Policy fertiliser a must for nutritive innovation

The McKinsey-NASSCOM 2005 report made headlines with its sweeping generalisation based on a study involving an insignificantly diminutive sample of HR managers.

The McKinsey-NASSCOM 2005 report made headlines with its sweeping generalisation based on a study involving an insignificantly diminutive sample of HR managers. Responses to an open-ended general question to around 100 HR managers (only 10 from India) on employability of Indian engineering graduates was later virally spread as “only 25 percent engineering graduates are employable syndrome”. Even today, conferences and seminars keep quoting this sorry statistic. After listening to the Higher Education Secretary of the Ministry of Human Resource Development in an event last week, there is no doubt that the time has come to debunk this 25-percent syndrome. 

The emerging role of India in the global Information Technology landscape is studded with milestones of achievements to which the Secretary’s speech is a crowning glory. The growth in the Indian IT industry from $74 billion in 2010 to $160 billion in 2017 is a serial success story. Many firms have become truly multi-national with delivery centres across the globe. This $160-billion IT industry employs close to four million people and is expected to reach $350 billion by 2025. The Indian IT industry will continue to be the leader of the global sourcing industry with its current market share being a dominant 55 percent. All this growth is happening despite the much talked-about Artificial Intelligence, Machine Learning and other global IT empowering enablers still at their nascent stages.  

Fat training budget of IT companies, strong relationship between industry and academic institutions, native intelligence of Indian students, etc, have together mixed well to only increase the employment opportunities moving forward. Not only has the engineering graduates’ quality improved substantially in the last 10 years leading to gainful employment but also the thirst for entrepreneurship has seen a significant spike. India currently is third in the global start-up ecosystem with over 5,000 start-ups. This is not only reflected in India’s rise from 81 in 2015 to 57 in 2017 in the Global Innovation Index but also in the quality of its STEM undergraduate students as measured by their academic and critical thinking skills. 

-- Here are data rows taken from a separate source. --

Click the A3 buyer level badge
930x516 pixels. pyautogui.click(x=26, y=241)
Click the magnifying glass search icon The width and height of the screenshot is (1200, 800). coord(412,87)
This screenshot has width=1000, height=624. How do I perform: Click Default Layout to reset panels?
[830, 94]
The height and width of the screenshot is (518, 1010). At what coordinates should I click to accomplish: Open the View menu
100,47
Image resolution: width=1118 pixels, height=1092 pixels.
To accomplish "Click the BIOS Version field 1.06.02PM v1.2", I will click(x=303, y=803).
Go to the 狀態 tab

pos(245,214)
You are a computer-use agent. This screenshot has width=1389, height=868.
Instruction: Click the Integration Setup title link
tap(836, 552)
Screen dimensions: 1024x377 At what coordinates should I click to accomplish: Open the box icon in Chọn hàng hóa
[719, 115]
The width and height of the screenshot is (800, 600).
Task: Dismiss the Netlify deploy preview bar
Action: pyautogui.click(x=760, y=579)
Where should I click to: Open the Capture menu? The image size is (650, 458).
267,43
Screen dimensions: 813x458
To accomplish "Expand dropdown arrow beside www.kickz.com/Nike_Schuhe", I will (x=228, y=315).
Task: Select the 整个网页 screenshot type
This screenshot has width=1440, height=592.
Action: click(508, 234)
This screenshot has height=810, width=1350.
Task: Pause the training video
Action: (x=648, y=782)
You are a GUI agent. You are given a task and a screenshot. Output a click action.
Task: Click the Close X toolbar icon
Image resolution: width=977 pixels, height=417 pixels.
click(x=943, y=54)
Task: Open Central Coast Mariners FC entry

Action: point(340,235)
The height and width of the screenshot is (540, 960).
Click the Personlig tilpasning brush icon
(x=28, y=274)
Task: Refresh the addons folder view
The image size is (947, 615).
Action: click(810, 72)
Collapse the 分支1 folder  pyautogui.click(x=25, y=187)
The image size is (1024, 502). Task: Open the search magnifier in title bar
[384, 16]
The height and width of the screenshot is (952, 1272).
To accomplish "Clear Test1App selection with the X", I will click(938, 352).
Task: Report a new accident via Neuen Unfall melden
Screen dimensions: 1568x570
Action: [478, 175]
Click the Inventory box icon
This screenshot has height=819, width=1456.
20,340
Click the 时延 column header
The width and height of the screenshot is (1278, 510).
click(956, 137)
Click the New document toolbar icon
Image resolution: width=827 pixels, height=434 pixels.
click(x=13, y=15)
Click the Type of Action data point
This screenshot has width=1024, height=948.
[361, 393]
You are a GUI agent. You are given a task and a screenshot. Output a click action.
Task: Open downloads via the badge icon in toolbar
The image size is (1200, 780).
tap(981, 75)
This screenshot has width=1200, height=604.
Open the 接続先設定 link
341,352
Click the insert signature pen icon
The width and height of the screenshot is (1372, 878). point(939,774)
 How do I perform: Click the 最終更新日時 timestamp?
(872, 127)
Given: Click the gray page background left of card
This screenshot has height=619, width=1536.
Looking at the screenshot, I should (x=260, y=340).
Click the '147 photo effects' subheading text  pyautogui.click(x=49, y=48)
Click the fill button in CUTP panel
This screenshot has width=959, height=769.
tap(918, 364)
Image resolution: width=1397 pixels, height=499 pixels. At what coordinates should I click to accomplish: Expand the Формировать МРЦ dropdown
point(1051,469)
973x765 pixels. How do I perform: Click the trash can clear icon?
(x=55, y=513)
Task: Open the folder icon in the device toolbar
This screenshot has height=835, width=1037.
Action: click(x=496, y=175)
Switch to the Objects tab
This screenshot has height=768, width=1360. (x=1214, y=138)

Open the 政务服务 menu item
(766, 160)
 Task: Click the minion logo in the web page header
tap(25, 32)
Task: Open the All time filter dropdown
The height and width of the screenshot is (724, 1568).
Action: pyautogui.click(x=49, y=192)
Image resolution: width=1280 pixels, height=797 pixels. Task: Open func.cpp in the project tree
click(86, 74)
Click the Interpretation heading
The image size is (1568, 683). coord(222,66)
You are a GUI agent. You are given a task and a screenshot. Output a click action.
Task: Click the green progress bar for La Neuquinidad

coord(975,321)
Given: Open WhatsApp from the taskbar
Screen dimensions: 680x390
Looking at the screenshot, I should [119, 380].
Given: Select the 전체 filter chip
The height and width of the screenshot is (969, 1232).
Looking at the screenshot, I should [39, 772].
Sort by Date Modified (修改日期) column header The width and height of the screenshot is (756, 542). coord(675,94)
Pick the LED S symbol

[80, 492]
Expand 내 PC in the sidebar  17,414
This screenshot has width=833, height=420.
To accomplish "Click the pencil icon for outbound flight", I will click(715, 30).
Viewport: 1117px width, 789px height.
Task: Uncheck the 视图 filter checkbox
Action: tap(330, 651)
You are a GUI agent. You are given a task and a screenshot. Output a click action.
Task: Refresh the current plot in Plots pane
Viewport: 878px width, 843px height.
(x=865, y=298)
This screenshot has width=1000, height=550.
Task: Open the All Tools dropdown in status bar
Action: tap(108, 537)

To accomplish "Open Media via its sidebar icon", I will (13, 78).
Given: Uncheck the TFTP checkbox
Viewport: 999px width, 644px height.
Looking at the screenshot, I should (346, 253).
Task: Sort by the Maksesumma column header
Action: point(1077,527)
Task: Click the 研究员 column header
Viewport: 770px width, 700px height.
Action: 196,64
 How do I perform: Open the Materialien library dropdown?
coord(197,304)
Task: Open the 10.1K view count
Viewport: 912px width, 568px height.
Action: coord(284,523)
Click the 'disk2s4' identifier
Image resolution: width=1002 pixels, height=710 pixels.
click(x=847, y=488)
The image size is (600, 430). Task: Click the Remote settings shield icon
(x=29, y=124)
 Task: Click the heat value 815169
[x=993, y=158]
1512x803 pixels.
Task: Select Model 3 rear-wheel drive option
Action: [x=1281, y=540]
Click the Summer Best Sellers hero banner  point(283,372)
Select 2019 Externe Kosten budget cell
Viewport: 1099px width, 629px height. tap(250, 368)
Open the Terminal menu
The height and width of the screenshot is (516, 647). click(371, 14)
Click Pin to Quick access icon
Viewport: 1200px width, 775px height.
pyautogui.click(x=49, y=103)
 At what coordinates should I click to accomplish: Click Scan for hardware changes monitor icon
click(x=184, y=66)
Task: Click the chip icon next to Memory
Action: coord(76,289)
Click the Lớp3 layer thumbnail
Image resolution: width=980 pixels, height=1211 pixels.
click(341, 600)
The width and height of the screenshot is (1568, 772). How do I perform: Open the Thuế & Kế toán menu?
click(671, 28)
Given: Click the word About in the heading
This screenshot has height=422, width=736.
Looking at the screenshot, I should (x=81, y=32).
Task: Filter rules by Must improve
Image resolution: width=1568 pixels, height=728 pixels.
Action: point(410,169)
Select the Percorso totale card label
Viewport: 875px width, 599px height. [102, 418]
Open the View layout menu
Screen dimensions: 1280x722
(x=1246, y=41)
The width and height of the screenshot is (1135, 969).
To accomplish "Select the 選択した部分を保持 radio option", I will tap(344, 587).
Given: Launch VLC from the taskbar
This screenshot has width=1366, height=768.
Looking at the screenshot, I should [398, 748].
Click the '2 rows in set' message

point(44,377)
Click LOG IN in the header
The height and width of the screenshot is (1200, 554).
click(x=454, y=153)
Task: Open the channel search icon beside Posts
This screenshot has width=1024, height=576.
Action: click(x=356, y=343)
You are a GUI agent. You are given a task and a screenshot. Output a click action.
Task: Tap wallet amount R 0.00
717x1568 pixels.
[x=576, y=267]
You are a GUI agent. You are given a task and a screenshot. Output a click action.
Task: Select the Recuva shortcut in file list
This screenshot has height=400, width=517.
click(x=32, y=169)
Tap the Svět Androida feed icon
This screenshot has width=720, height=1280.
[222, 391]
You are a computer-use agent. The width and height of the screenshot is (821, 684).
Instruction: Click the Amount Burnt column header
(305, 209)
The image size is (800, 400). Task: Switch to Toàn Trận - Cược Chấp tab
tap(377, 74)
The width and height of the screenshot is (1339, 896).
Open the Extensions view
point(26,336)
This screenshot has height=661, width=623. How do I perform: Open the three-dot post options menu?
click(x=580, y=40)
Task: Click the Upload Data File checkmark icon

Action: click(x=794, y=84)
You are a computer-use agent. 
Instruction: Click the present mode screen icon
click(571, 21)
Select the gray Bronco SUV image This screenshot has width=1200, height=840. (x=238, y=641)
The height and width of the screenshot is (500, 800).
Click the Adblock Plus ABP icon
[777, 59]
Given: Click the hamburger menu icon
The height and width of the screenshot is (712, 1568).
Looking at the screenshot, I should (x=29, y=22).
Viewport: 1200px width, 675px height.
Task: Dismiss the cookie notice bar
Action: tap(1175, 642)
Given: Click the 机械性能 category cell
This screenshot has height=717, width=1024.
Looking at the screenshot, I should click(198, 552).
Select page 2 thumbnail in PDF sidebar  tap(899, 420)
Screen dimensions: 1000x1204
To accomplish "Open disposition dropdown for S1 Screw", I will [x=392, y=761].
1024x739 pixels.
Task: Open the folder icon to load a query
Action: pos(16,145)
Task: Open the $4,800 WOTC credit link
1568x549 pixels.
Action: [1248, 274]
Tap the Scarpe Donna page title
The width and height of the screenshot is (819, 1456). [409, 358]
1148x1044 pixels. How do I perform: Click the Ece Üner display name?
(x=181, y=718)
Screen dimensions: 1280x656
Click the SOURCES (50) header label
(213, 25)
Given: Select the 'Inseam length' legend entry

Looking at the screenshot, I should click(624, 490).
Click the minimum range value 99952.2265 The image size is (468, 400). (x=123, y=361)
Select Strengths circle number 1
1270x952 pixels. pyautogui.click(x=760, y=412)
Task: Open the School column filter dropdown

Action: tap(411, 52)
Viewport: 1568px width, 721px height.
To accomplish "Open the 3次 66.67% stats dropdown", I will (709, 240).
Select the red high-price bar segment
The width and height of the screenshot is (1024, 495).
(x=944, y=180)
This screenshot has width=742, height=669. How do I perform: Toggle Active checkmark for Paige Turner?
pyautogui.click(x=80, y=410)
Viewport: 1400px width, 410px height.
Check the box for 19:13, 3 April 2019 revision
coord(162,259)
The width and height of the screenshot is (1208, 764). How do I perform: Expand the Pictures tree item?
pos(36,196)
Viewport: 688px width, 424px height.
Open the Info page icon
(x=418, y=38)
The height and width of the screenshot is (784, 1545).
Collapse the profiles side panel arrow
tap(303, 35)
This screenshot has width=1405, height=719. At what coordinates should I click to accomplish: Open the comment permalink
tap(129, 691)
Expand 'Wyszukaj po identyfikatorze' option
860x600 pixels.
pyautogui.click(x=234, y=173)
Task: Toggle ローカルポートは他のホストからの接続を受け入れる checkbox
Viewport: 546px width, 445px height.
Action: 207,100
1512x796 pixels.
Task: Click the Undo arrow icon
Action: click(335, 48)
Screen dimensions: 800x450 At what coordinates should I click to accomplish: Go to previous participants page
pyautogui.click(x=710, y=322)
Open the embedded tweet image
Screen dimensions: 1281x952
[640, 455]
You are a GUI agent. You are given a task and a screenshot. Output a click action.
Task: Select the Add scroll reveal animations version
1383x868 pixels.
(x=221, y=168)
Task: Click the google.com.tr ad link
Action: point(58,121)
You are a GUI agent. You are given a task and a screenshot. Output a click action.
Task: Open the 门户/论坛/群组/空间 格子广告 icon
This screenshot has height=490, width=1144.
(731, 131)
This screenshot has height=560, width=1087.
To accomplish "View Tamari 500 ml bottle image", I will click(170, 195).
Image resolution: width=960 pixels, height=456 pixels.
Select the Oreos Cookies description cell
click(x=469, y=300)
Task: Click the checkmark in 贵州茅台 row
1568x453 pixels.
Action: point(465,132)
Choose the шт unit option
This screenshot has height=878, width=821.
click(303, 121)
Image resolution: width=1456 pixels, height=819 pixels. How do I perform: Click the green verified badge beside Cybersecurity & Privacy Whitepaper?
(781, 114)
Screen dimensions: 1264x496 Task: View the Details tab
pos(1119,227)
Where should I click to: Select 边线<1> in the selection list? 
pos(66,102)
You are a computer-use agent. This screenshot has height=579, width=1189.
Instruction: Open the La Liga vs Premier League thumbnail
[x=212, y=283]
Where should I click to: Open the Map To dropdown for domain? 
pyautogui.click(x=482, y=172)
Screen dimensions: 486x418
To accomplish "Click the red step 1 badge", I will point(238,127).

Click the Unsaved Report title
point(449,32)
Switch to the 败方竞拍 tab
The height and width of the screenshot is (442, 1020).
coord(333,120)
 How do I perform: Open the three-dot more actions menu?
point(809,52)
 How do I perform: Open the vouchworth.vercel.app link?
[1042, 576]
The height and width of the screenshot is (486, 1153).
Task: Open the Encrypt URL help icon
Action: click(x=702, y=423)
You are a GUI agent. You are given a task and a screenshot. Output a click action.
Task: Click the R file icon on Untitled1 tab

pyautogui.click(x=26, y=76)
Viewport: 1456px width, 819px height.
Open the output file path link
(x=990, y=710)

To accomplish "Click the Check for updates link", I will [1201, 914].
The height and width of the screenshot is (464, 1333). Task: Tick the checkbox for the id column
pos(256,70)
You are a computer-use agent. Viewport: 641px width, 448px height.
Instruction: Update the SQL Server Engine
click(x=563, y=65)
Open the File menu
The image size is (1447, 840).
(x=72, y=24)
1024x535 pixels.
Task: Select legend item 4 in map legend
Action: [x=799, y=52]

The levels of academic and critical thinking skills among Indian and Chinese STEM undergraduate students measured during their entry and exit stage of their undergraduate education present an interesting comparative. While STEM undergraduates suffer a loss between the first and final years of study in China, there is significant gain among Indian students during this period. Results of a Stanford University study are awaited for more detailed analysis, but this is enough to welcome the MHRD-AICTE’s recent launch of a mission-mode Institutions Innovation Cell which is an attempt to increase the creative talent of engineering students.

Such a talent pool in India’s engineering education is undoubtedly a copious feed to its innovation ecoystem which has found its fertiliser not only in the country’s industrial startup policy but also in its recent higher education policy.